Resumidamente, la idea reza así: “la necesidad siempre se abre camino” (cual “motor espontáneo” del desarrollo histórico). Pero que algo sea necesario (¡y el socialismo lo es!), que estén dadas las precondiciones objetivas para ello, no quiere decir que ineluctablemente se imponga. Porque como decía Marx, la historia no hace nada, no es ningún tipo de agente independiente, los que la hacen, los que sienten y pelean, son los hombres mismos. Las circunstancias objetivas sólo marcan las condiciones de su acción, sus alcances y límites, su “posibilidad objetiva”, nunca el desenlace de los asuntos. Posibilidad objetiva que tiene que ver con las condiciones materiales e históricas que hacen “necesarios” determinados desarrollos, pero no llevan teleológicamente a ellos: eso ya depende de las luchas de las fuerzas vivas en la palestra histórica.
Criticando la vieja idea de que el factor subjetivo simplemente aceleraría o retardaría el proceso histórico (ángulo tributario de Plejanov, ver El lugar del hombre en la historia), Löwy agrega que “No se trata ya del ritmo, sino de la dirección del proceso histórico”. Los autores que sostienen una concepción determinista señalan que si se pierde el terreno de la “necesidad histórica”, el socialismo carecería de fundamento material.

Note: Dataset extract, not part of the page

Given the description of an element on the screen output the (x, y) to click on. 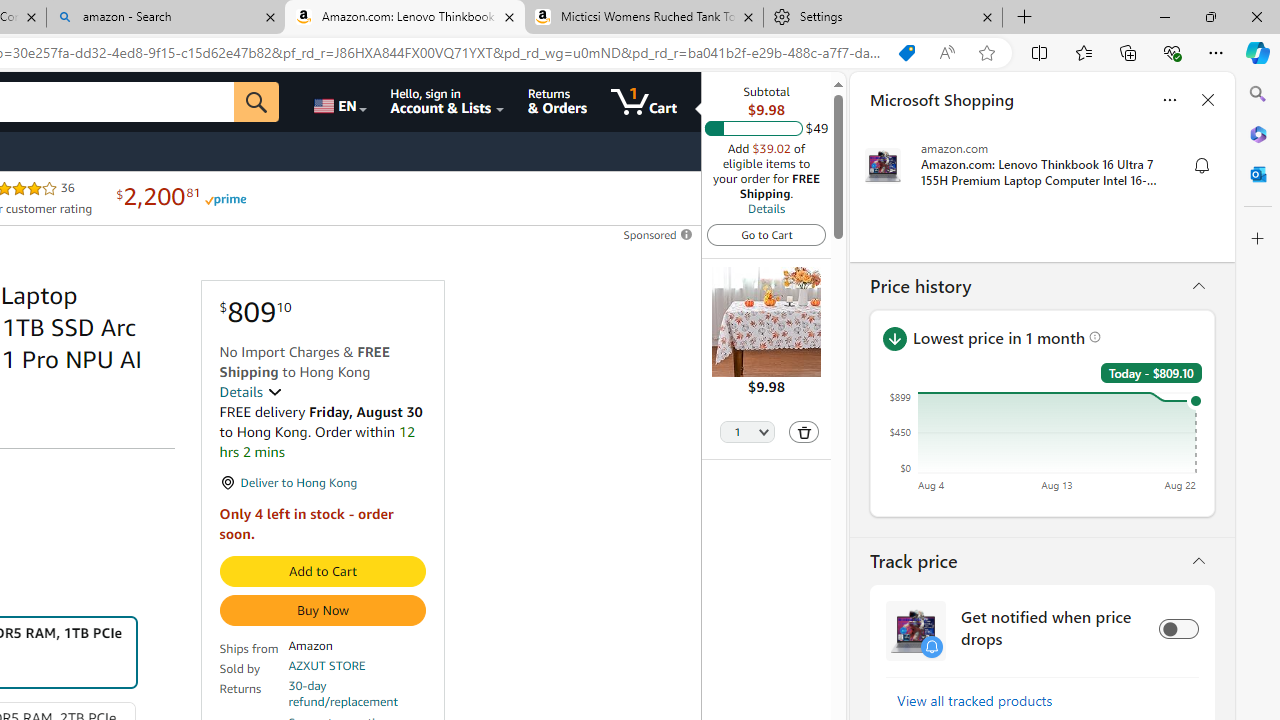
Prime (224, 198)
Go to Cart (766, 234)
Buy Now (322, 610)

Pero esta es una apreciación esquemática del asunto que confunde el concepto de necesidad con el de posibilidad histórica objetiva, como acabamos de ver. El socialismo no es algo que se impondrá necesariamente. Pero es absolutamente cierto que todo el desarrollo histórico anterior lo ha hecho materialmente posible. Incluso más: se trata de una necesidad histórica planteada para evitar caer en la barbarie: “(…) el papel del proletariado (…) no es simplemente ‘apoyar’, ‘abreviar’ o ‘acelerar’ el proceso histórico, sino decidirlo” (Löwy, ídem).
Una segunda versión de esta idea es la concepción de que la planificación económica garantizaría un curso socialista automático en la marcha económica, cual “ley del plan” impuesta de manera independiente de si la clase obrera se encuentra al frente del Estado de manera efectiva o no. La historia del siglo XX se encargó de poner en su lugar la falsedad radical de este aserto, condenando toda visión objetivista de la marcha hacia el socialismo, visión que caracteriza todavía a algunas de las corrientes más doctrinarias del trotskismo.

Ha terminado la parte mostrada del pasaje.